In the health education classroom, it is important to know not only what is developmentally appropriate in the social, mental, emotional, and physical domains but also what is to be expected in terms of behavior. For instance, typical behavior varies from age to age. In high school it is likely acceptable for students to meet up with their friends without an adult present, whereas in elementary school students are likely to need permission and are taken to meet friends by an adult who stays in the vicinity. Knowing this will allow you to tailor lessons, assignments, assessments, and expectations to make them reasonable and appropriate - in other words, relevant and authentic - for students.
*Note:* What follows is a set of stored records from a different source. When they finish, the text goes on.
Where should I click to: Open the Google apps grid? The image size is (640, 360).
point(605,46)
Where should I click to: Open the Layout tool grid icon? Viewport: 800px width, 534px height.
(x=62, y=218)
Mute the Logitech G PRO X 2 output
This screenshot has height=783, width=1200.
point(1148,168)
The National Health Education Standards are presented by developmental stages (preK-grade 2 and grades 3-5, 6-8, and 9-12). They provide a basis for teaching skills at an appropriate level for each developmental stage. The performance indicators include behavioral outcomes that are characteristic of the developmental stage. When examining the standards, it becomes clear that, as students get older, developmental changes such as moving from concrete to abstract thinking, moving from reliance on adults to independence and autonomy, and the strengthening of reasoning skills are reflected in the behavioral outcomes for the skills (e.g., emphasis moves from identifying in younger grades to analyzing and evaluating in older grades). However, the standards do not provide a background for understanding key characteristics and considerations for each stage. In this section we examine the characteristics of each developmental level, including how to teach students based on their developmental stage and examples of what activities to teach based on the performance indicator of the National Standards.


First we provide an overview of developmental characteristics within each of the following stages: early childhood, late elementary, middle school, and high school. For each level, there is a discussion of characteristics and teaching considerations as well as tables that provide examples of National Health Education Standards within each developmental stage. This section is organized by the verb or action language (e.g., identify, analyze, evaluate) in the performance indicators of the standards across a sampling of skills within each level. We also provide examples of developmentally appropriate activities that could be used to address the verb of the performance indicator (i.e., ideas that would require the students to perform the verb). Note that not all performance indicators are listed in these tables for each skill, and the activities are not intended to be a direct match with the performance indicators listed. The goal of this section is to demonstrate how the performance indicators relate to developmental characteristics and ideas for the classroom.


Example of Tailoring Lessons, Assignments, Assessments, and Expectations to Students

During a class discussion at the high school level, students may discuss how they can avoid peer pressure to smoke while out with their friends and to instead avoid those situations or make an alternative plan that includes refusal language. At the elementary level, a similar discussion on peer pressure related to tobacco use may include practicing simple refusal messages, identifying allies, and knowing when to consult a trusted adult for help. This could also play out in the classroom during discussions about group and community norms of appropriate behaviors and choices. At the high school level, students may be asked to brainstorm community norms that promote or allow risky behaviors (such as returning to play after a concussion) and then strategies to change those unhealthy norms. At the elementary level, the brainstorm may be about how to be a good friend and to encourage students to create a school culture of respect and empathy. Age differences will also be apparent when developing requirements for student assignments, scenarios for learning activities, and expectations about the type and depth of information students should share with the class about their lives.